According to the Central Bank’s latest data, the commercial banks expanded total outstanding private sector credit by Rs.201.5 billion in July, following Rs.221.6 billion in June. The cumulative credit extended in the first seven months of 2025 reached Rs.901.6 billion, surpassing Rs.790 billion extended in all of 2024 and reflecting a year-on-year growth of 19.6 percent, up from 17.9 percent through June.
In the 12 months through July, the licensed banks extended Rs.1.49 trillion in private credit. Preliminary, the Central Bank data suggests this credit expansion has been broad-based, covering sectors including agriculture, industry, services and personal loans, although growth has not been uniform.
The Central Bank left its key policy rate, the Overnight Policy Rate, unchanged at 7.75 percent during its July meeting, noting expectations for faster private sector credit growth in the second half of the year, as the impact of previous rate cuts, including the one in May, continues to feed through the economy. The average weighted prime lending rates, the benchmark for lending to the top-tier borrowers, currently stand at 8.16 percent.
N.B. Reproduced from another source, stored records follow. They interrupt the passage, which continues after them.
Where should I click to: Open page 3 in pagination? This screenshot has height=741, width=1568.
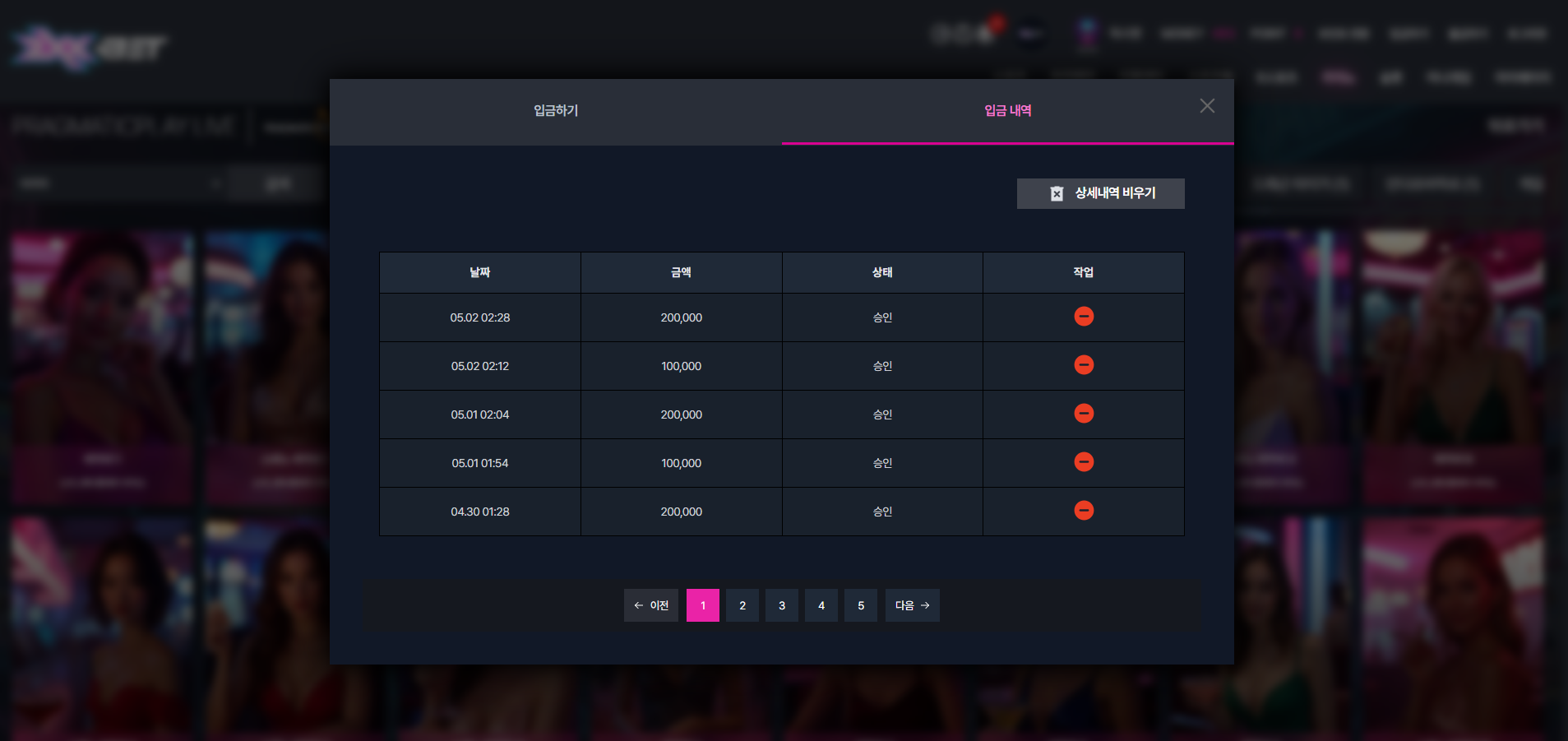point(782,605)
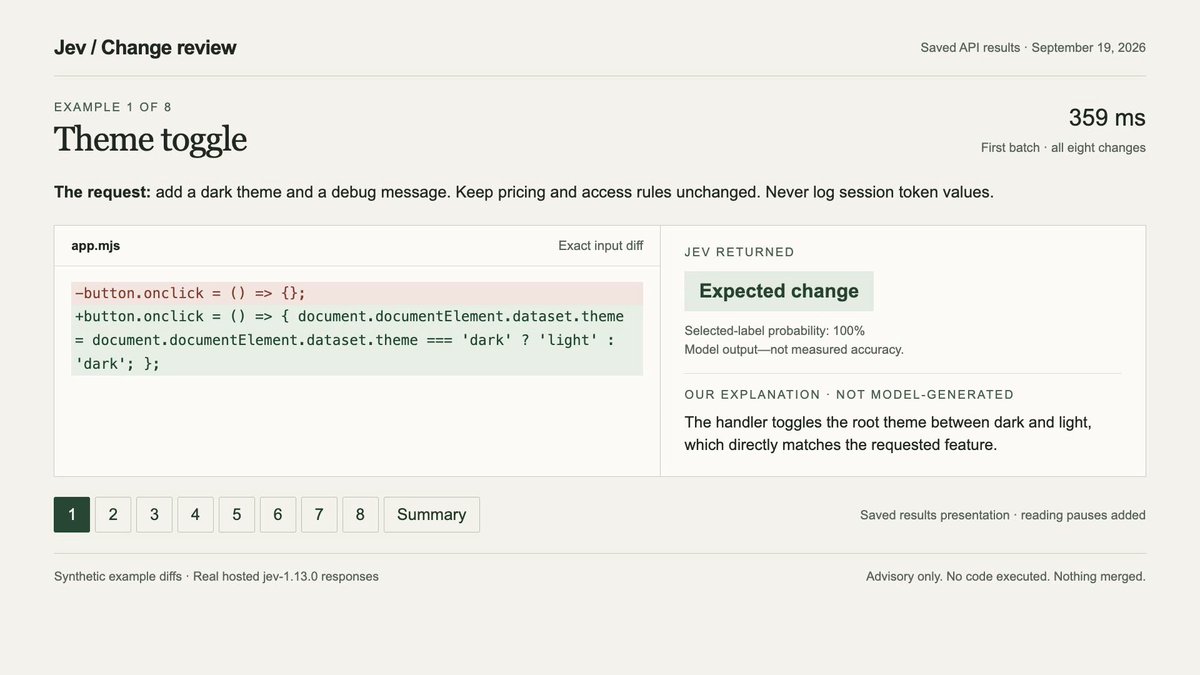The width and height of the screenshot is (1200, 675).
Task: Click the 359 ms latency reading
Action: (1107, 118)
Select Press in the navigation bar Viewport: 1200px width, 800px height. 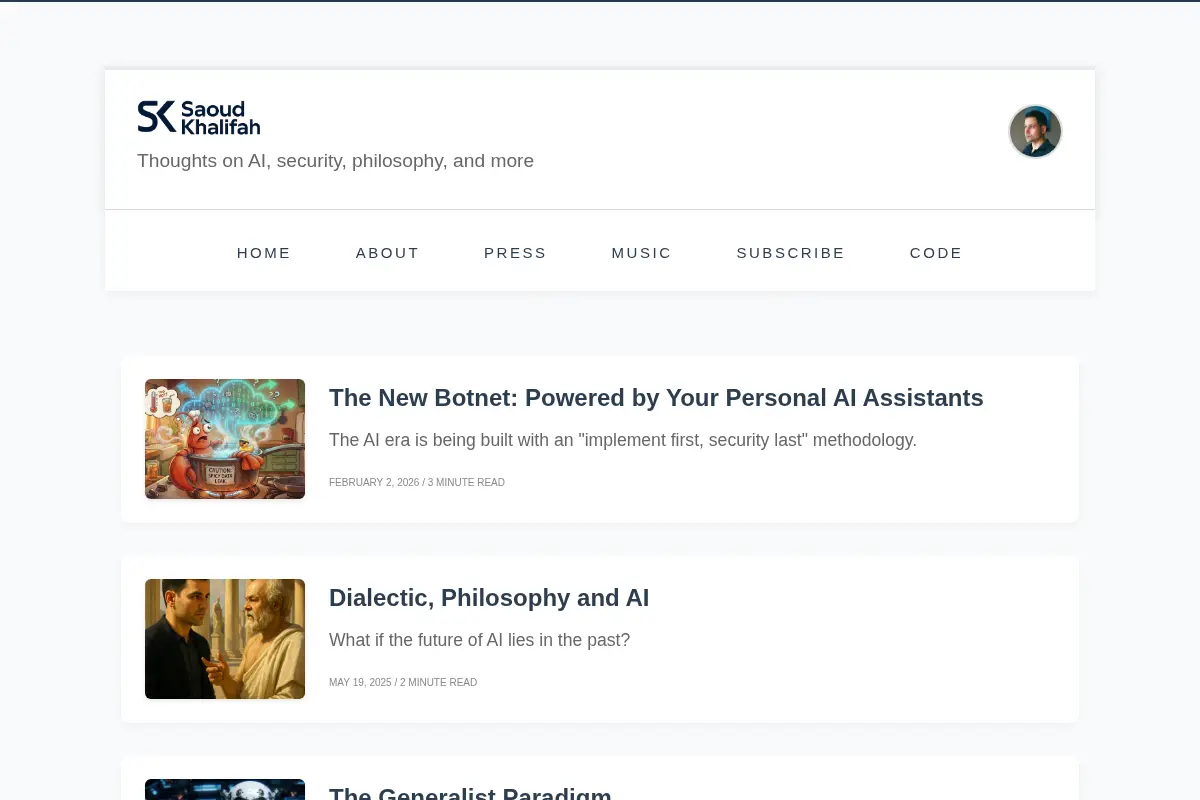tap(516, 253)
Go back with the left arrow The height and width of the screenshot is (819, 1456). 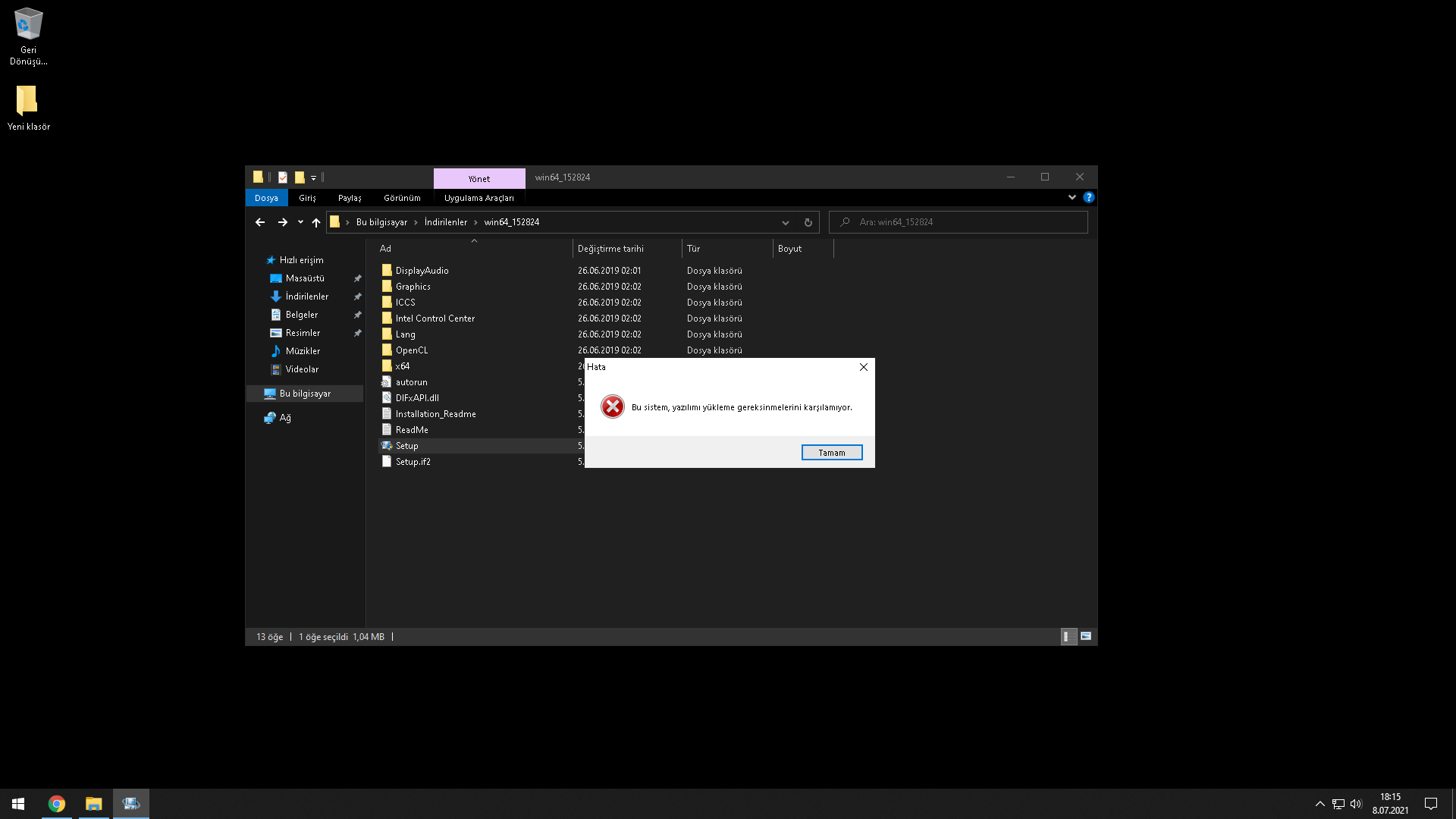pos(260,222)
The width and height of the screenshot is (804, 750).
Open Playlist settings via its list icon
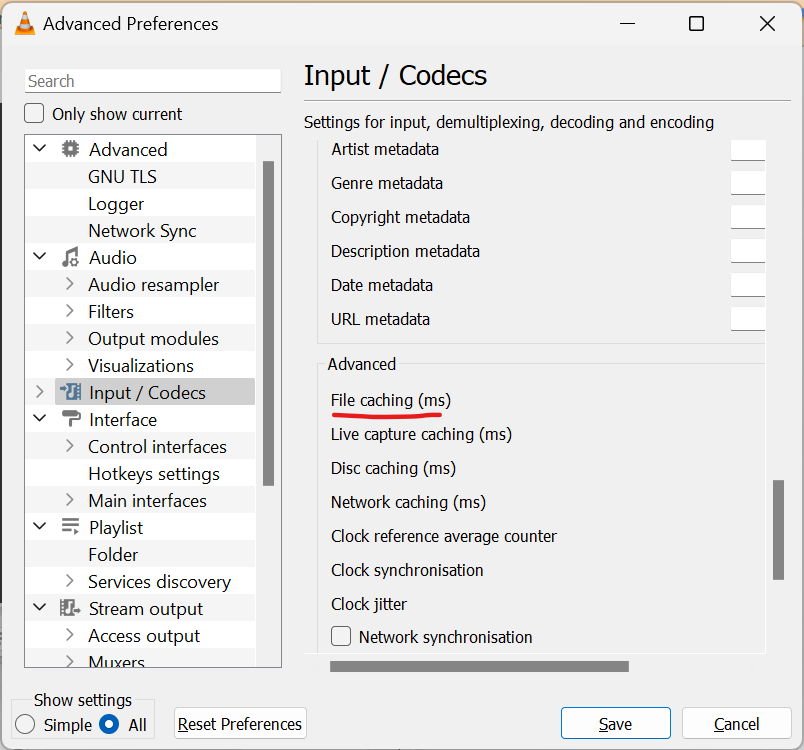[71, 527]
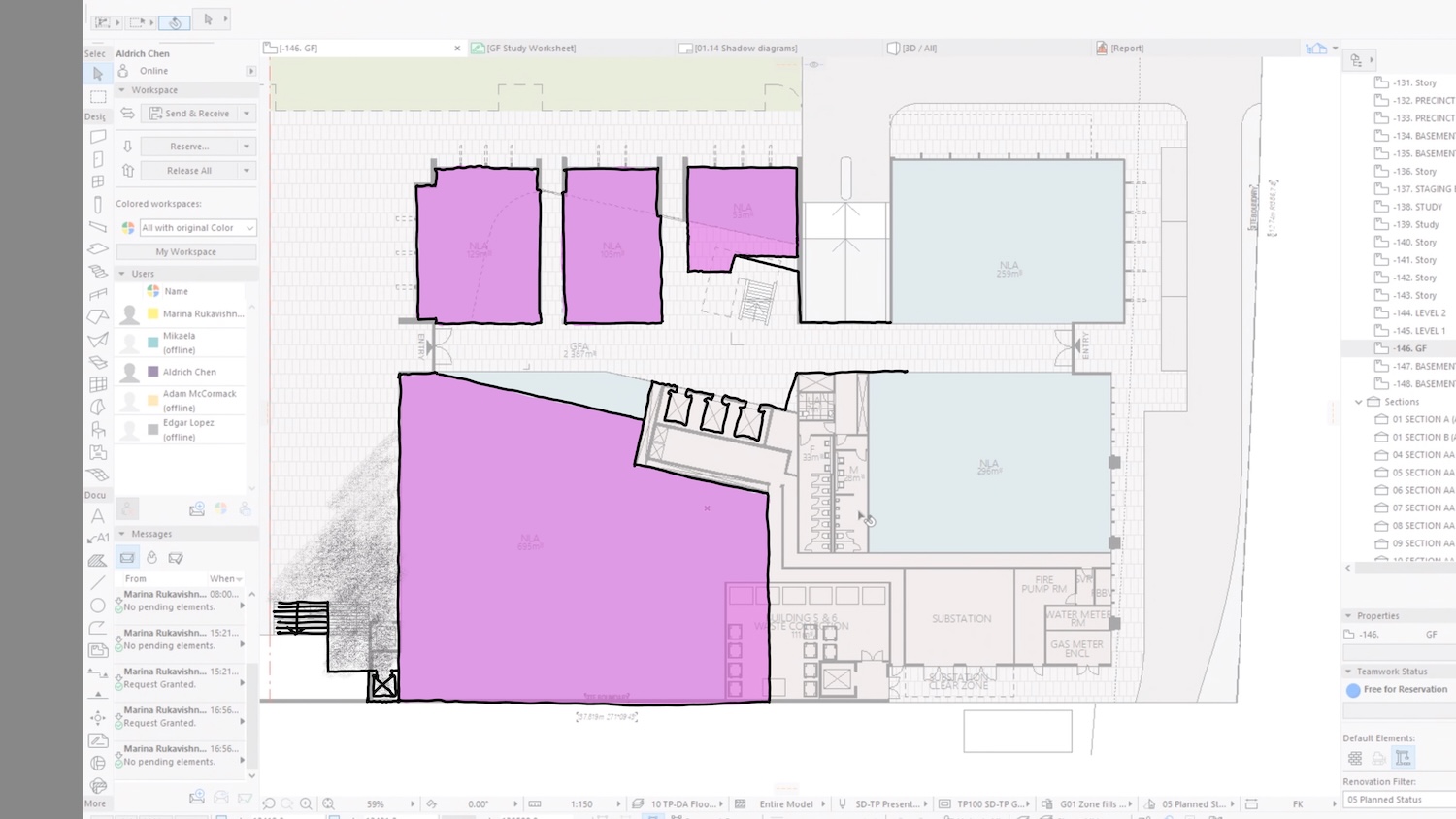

Analysts attribute the rising demand for loans to low borrowing costs, relative political and policy stability and improved business and consumer confidence. A recent Central Bank credit survey indicated high willingness among the banks to lend and strong appetite for fresh loans from businesses and households.
The quarterly financial reports of commercial banks for the period ended June 2025 show that the lenders remain confident in the borrowers’ repayment capacity, reflected in the low provisions for potential nonperforming loans or reversals of previous provisions.
Private sector credit is widely regarded as a key indicator of economic health and activity. The financial services component of the services sector Purchasing Managers’ Index has consistently led growth in the services sector, reflecting the boost from the declining borrowing costs since mid-2023.
However, some economists caution that the rapid pace of credit expansion could pose risks to the external sector and price stability, given Sri Lanka’s ongoing recovery from a foreign currency shortage. The Central Bank has downplayed such concerns, noting historically low or negative credit growth in previous years, due to high interest rates and low government borrowing. The public enterprises’ repayments have also freed funds for private sector lending, a phenomenon the Central Bank terms “crowding-in” of private sector credit.